I have to find a way to face at the end of the day, I'm not capable of anything. That I am utterly dependent upon Someone to help me.

And its only because of that, that I can offer help (humble as it is) to anyone else.

Thursday, April 1, 2010

Good Friday?

I’ve always thought calling it “Good” Friday seemed a little weird. Actually, I’ve found it downright obnoxious. It feels like calling that particular day good is rubbing salt in an open wound.

What was good about that Friday? I’m guessing if we polled all the people there, they would agree that nothing seemed “good”. Maybe exciting, maybe thrilling, but certainly not good. Probably sad, quite possibly disturbing- but good? I sincerely doubt it. Even to the Romans, or the officials, or the crowd who cried out for the crucifixion, I doubt when they got home that night they sat down and thought to themselves: “Now that was a good day.”

Because even if they got what they wanted, I’m guessing there was a nagging sensation in their minds that what just happened was not quite right. That what took place was wrong. That even though they asked for it, when they got it, it didn’t make quite as much sense.

The day certainly wasn’t good for Jesus. Tortured and crucified.

The day couldn’t have been good for his friends- watching the man they spent their life serving slowly die a public humiliating death.

The day probably shattered Mary’s heart- watching her much loved, first-born cease to breathe.

And the people who just happened to be around? Who really had no strong opinion in the matter? I bet they could feel the evil in the air. The hopelessness of that day as it covered the ground like fog. I bet they would agree that something was terribly wrong about that day.

I can’t even imagine what God felt. Watching the Son He sent undergo the most painful physical and emotional suffering that anyone has ever felt before. Knowing that He could stop it in an instant, but refusing out of His love for the rest of His children to do so. To know you could save your child, but to choose not to? How can that be good? Necessary, gracious, loving maybe, but certainly not good.

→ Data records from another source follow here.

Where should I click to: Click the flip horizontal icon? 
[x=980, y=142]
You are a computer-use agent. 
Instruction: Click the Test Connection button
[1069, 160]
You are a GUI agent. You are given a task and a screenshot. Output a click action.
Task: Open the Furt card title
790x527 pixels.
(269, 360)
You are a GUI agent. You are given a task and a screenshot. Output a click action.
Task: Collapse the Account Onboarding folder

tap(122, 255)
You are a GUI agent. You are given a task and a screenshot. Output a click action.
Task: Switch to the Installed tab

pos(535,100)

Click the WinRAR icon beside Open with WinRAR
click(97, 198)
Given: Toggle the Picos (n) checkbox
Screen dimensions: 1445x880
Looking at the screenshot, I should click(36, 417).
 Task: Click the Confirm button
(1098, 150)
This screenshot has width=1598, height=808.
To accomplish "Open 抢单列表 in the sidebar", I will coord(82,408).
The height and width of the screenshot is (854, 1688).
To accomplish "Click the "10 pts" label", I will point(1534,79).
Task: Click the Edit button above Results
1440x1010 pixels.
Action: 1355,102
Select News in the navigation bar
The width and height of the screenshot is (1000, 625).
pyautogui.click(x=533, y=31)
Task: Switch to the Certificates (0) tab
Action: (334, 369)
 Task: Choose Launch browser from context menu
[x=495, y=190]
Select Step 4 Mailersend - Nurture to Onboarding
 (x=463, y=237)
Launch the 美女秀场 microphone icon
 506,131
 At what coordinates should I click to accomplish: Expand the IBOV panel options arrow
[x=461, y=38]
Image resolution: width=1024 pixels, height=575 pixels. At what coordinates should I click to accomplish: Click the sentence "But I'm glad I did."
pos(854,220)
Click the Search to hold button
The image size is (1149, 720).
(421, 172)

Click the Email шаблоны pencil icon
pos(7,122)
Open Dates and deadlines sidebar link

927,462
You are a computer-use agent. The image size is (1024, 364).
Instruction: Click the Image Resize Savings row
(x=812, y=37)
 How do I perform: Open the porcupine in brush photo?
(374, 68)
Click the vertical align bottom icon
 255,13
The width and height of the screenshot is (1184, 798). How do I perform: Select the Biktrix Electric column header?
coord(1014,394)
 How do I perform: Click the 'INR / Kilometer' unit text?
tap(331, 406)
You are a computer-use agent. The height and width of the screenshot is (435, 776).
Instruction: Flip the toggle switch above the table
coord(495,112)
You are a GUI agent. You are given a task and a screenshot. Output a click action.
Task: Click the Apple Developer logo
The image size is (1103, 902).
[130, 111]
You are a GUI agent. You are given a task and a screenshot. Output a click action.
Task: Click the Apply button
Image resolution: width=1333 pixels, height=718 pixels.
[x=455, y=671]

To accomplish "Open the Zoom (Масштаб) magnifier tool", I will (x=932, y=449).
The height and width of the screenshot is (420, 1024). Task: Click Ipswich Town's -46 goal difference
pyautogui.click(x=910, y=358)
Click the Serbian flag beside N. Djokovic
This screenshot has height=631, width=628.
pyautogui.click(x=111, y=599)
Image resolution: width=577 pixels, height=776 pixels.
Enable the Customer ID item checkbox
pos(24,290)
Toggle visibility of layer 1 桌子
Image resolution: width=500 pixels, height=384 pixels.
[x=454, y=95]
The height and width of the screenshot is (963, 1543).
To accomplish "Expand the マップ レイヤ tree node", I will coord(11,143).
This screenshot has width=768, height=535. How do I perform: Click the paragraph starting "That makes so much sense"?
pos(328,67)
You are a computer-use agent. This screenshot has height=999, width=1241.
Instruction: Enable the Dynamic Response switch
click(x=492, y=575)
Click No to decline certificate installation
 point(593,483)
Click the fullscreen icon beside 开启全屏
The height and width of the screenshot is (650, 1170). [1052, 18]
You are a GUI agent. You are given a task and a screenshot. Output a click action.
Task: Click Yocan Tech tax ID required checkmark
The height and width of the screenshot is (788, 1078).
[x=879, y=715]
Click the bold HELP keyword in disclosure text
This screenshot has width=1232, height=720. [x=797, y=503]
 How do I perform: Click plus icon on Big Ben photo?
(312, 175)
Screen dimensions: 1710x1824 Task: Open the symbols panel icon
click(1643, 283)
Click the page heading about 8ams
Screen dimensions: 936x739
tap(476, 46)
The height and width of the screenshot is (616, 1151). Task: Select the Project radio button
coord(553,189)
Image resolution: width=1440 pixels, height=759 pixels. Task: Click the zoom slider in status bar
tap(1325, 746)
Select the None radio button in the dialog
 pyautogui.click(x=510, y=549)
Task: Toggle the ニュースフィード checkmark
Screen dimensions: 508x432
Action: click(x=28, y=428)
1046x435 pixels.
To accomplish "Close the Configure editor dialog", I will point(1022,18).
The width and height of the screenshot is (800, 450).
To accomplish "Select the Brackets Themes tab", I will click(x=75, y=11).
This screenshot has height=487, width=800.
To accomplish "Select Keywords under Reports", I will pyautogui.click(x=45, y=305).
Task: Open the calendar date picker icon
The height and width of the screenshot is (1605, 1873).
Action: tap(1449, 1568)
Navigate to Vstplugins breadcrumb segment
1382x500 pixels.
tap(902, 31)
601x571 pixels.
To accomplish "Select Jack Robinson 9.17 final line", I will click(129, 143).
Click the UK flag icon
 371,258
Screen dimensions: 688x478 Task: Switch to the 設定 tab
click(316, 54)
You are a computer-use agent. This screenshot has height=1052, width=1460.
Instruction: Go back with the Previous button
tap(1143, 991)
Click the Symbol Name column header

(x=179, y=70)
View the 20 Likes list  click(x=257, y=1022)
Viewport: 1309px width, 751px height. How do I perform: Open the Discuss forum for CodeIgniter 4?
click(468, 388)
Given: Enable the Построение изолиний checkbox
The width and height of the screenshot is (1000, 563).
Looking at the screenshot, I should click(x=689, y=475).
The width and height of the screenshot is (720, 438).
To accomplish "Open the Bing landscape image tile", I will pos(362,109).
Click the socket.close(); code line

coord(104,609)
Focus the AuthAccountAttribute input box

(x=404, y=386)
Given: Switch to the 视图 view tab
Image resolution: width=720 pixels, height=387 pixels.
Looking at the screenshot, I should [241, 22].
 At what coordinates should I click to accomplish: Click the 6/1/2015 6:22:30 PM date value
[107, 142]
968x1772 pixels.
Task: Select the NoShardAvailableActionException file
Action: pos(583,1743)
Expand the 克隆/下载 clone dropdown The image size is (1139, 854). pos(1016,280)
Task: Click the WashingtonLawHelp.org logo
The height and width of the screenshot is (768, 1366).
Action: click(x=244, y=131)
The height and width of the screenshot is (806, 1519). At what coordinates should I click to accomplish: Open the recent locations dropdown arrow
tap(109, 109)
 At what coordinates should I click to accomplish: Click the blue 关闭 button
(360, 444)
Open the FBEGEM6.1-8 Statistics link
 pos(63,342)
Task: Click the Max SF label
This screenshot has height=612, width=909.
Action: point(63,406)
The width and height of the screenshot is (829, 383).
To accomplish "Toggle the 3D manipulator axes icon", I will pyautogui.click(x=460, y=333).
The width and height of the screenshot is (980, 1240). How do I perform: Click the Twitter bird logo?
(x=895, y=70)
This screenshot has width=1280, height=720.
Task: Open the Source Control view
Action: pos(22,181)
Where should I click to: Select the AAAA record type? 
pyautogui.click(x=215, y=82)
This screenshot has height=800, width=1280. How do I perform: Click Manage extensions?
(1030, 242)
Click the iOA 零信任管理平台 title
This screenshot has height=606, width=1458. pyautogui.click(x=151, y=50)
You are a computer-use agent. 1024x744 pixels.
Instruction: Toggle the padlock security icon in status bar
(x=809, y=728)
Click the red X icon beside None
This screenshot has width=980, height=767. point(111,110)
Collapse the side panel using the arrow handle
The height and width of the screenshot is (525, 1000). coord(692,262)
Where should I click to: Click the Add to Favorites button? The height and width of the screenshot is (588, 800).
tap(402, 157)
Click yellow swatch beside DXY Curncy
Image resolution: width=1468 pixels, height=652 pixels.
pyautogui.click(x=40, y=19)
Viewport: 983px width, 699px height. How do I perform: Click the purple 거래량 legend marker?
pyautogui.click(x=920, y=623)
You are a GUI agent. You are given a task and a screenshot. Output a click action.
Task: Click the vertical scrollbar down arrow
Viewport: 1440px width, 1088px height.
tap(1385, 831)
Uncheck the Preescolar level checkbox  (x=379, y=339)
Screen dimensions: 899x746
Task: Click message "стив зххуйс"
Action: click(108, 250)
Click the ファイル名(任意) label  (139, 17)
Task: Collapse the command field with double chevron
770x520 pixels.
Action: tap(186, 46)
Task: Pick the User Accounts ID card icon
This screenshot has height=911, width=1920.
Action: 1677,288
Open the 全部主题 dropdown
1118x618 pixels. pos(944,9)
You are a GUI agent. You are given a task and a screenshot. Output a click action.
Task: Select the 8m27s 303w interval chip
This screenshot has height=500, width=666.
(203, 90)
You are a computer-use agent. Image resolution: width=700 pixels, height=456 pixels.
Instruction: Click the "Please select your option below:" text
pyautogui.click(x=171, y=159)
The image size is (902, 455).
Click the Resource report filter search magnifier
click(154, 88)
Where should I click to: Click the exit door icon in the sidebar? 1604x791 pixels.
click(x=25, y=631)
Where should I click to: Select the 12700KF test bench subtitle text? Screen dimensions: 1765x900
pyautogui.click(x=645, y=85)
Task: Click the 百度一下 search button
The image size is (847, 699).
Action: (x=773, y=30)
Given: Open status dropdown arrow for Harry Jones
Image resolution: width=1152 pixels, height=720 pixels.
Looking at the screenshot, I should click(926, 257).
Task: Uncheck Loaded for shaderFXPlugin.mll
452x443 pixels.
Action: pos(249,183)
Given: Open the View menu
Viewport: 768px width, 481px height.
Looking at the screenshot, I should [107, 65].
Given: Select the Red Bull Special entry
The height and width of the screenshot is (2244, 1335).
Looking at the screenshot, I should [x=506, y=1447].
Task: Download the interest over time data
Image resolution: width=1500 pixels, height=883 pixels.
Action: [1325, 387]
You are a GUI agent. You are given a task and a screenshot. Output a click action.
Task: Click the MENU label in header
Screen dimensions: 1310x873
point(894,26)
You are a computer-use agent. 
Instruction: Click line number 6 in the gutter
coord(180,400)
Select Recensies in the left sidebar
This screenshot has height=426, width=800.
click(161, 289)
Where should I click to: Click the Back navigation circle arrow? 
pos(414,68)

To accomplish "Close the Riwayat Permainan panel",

We have a tendency to gloss over the misery of the day. To try and temper the absolute grief and awfulness of what transpired. I think we are largely uncomfortable sitting there and simply facing the tragic awful truth about the events the transpired that day. We don’t know how to sit and simply let the reality of those events penetrate our minds. We are afraid to call it like it is. We don’t want to admit that it actually was a terrible, horrible, no good, very bad day. We like to skip over the events of Friday and focus on Sunday. We don’t even begin to deal with Saturday. Its just too hard to deal with the two most hopeless days in history.

I think it is necessary to learn how to do that though. I think it would be good for all of us to reach the place where we can face an awful situation and just admit that that is what it is. To find the place where we stop trying to gloss it over, we stop trying to make it better than it actually it, to find the place where we can just proclaim it for what it is: bad. To figure out what it means to simply be present with the pain and horror, instead of making feeble attempts to make it better.

Only after the events of Sunday, can the events of Friday even begin to be considered good. Only after the scene at the tomb, can the scene at the cross give whispers of hope instead of screams of despair. Only after about two thousand years, would we dare to call that day “Good Friday”.